AC Transit considers changes to day pass
Published: Friday, December 13, 2013
Updated: Friday, December 13, 2013 15:12
Riders on AC Transit could see a change in fare structure that would eliminate local transfers and implement a day pass system in an attempt to boost clipper card usage.
The transit’s Board of Director will discuss the changes at its meeting today at its general offices on Franklin Street in Oakland at 5 p.m. and possibly decide to pass the fare change proposal or refuse to adopt it.
“All of this is to offer a better way to pay,” Media Affairs Manager Clarence Johnson said. “The biggest hindrance to bus time schedules is the passenger boarding time.”
According to the meeting agenda, the proposal is meant to improve the efficiency and convenience of the fare payment system. The change will also allow unlimited number of bus transfers per day. AC Transit currently charges 25 cents per bus transfer.
“This would considerably speed up things and the benefit to the rider is that there is no cash involved, unless they do not have a clipper card,” Johnson said.
Single ride fare will not be affected and would remain the same price.
The 25 cent transfer fee would be replaced with an adult day pass priced at $5 and a $2.50 day pass for young, elderly and disabled passengers.
To encourage clipper card usages, AC Transit is considering offering a 10 cent fare reduction for clipper card payments for adults, and a 5 cent discount for children’s, the elderly and disabled persons’ fares.
Clipper cards could the make transition of a day pass easier because of the option to charge $2 for the first and second ride, $1 for the third and any other subsequent trips in a single day would be free.
The local adult and discounted 31-day pass prices would also see changes
The proposal calls for charging $75-$80 for an adult 31-day pass.
But the discounted youth, senior or disabled 31-day pass would increase from $20 to $23.
When asked if the higher usage of clipper and a day pass system could lead to a quicker turnaround time for riders, Anthony Wofford, driver of bus 1009, said yes.
“Oh definitely yeah. I think it’d be a lot faster and most people tend to forget to ask for a local transfer if they don’t ride too often,” Wofford said.
Passengers who do not ride the bus regularly are not likely to notice the change if it happens.
Contra Costa College health and human services major Ana Martin said, “I just pay my single fare only a couple times a week when I do ride so the changes in fare shouldn’t impact me.”
Dulce Witrago, an automotive services major, said she could possibly see the fare change improving ridership.

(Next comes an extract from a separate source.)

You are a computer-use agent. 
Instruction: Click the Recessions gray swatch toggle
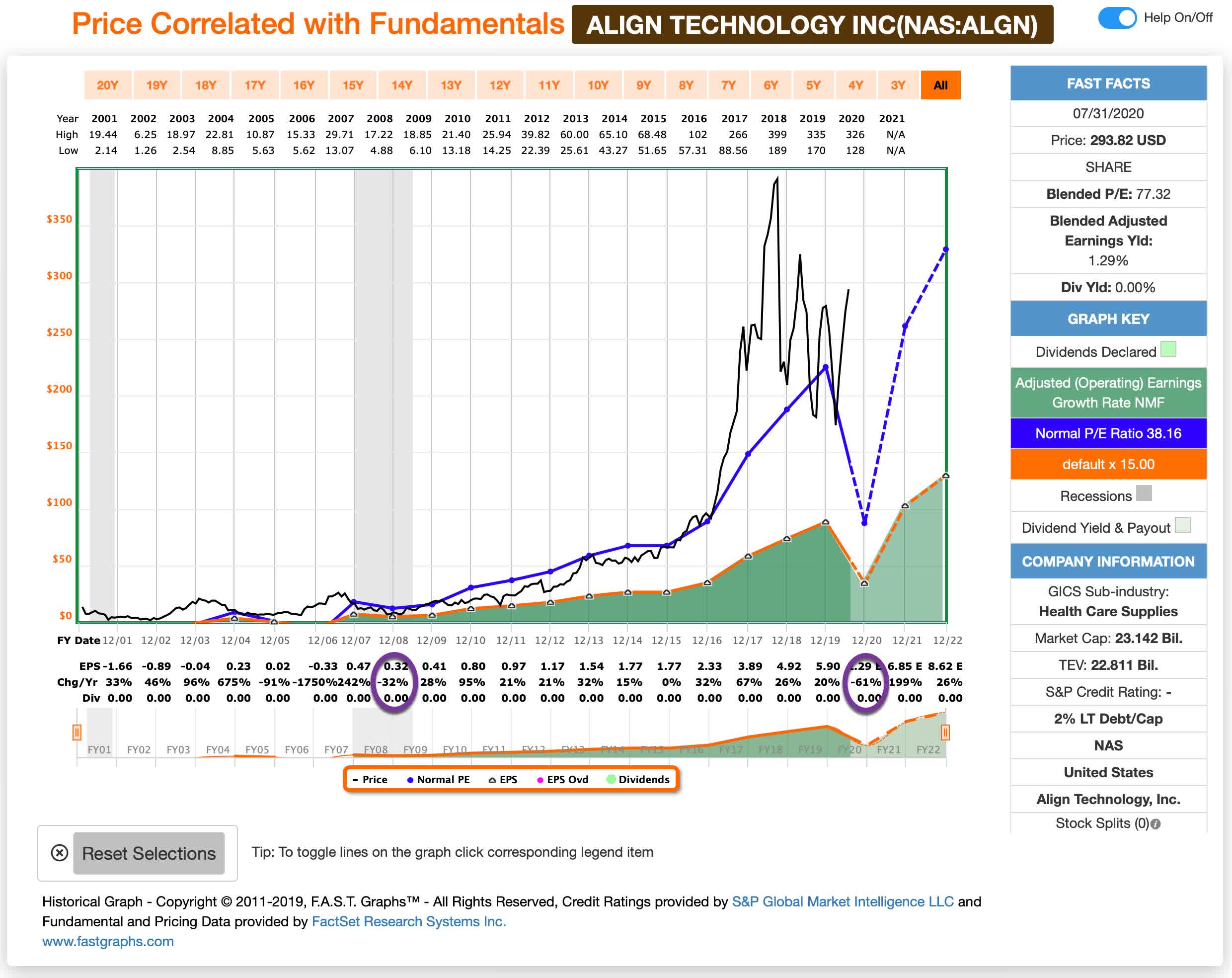pos(1145,495)
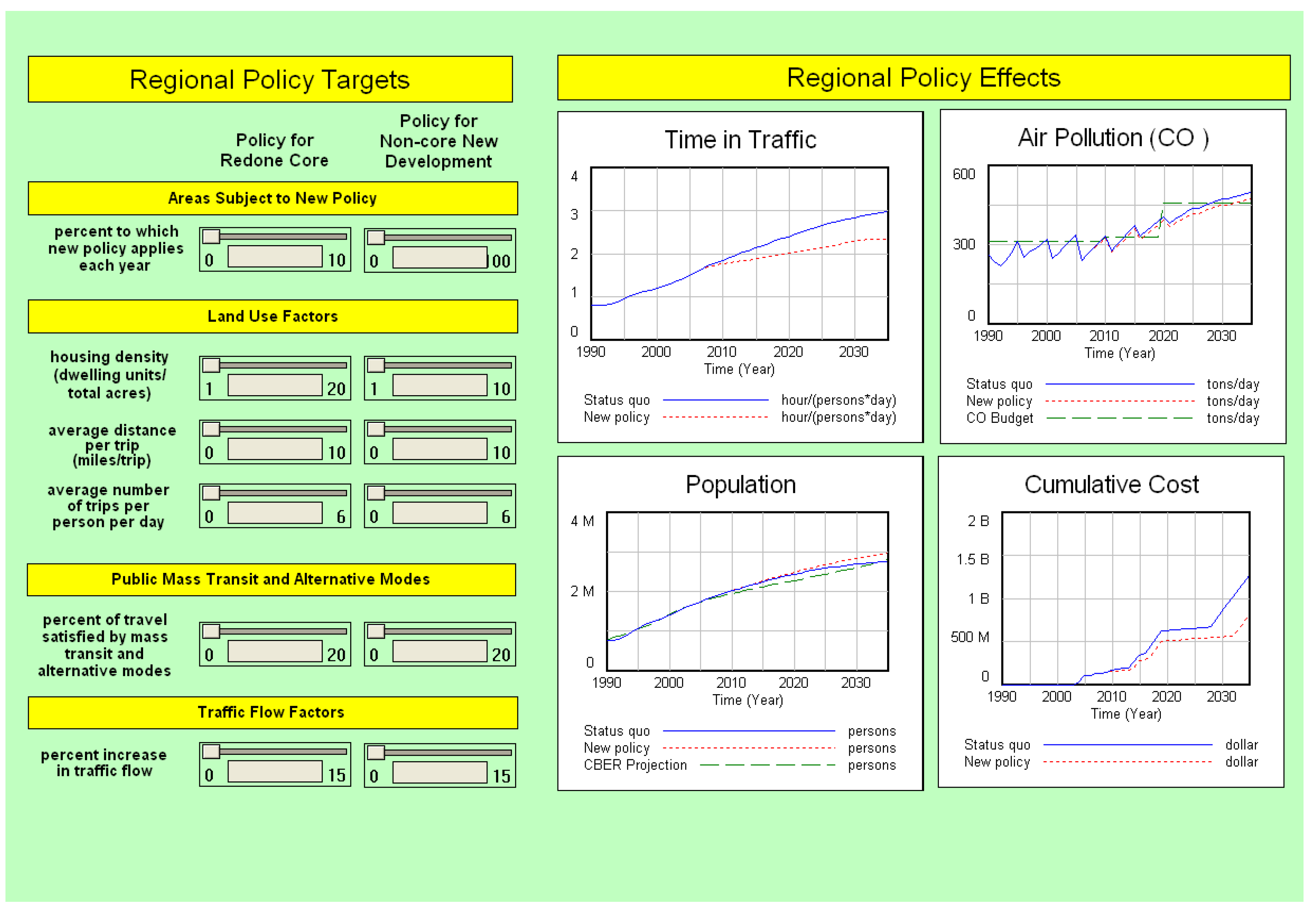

“When I got off the bus earlier I forgot to ask for a transfer and now I have to pay again,” she said. “Something like a day pass would cut down my worrying about paying for the bus and I could board the bus hassle free.”

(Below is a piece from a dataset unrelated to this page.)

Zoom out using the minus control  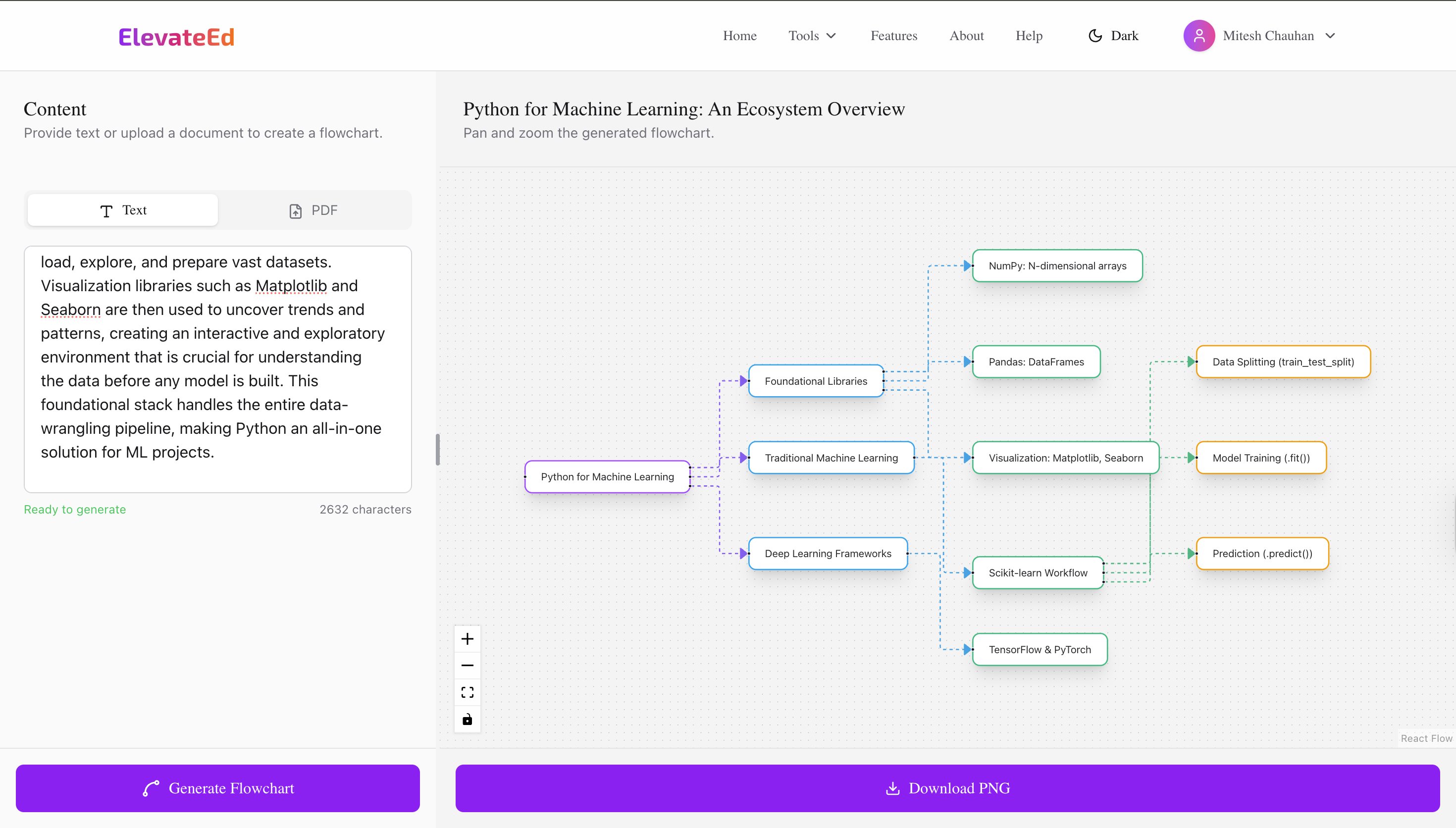click(468, 666)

Berkeley resident Benny Wiggins disagrees.
“Simply put, there are not enough people using clipper cards because not everyone rides the bus so they’re not going to pay for a 31-day pass if they only board twice a month or every couple of weeks,” Wiggins said.
“I tried to start a petition to lower the price for a 31-day pass cause I hate paying $80 and when I was a student here a lot of my financial aid went to paying for the bus.”
The decision to implement the proposed fare structure change or not should be voted on at its meeting this evening at 5 p.m. at the AC Transit Board of Director’s meeting at its general offices in Oakland.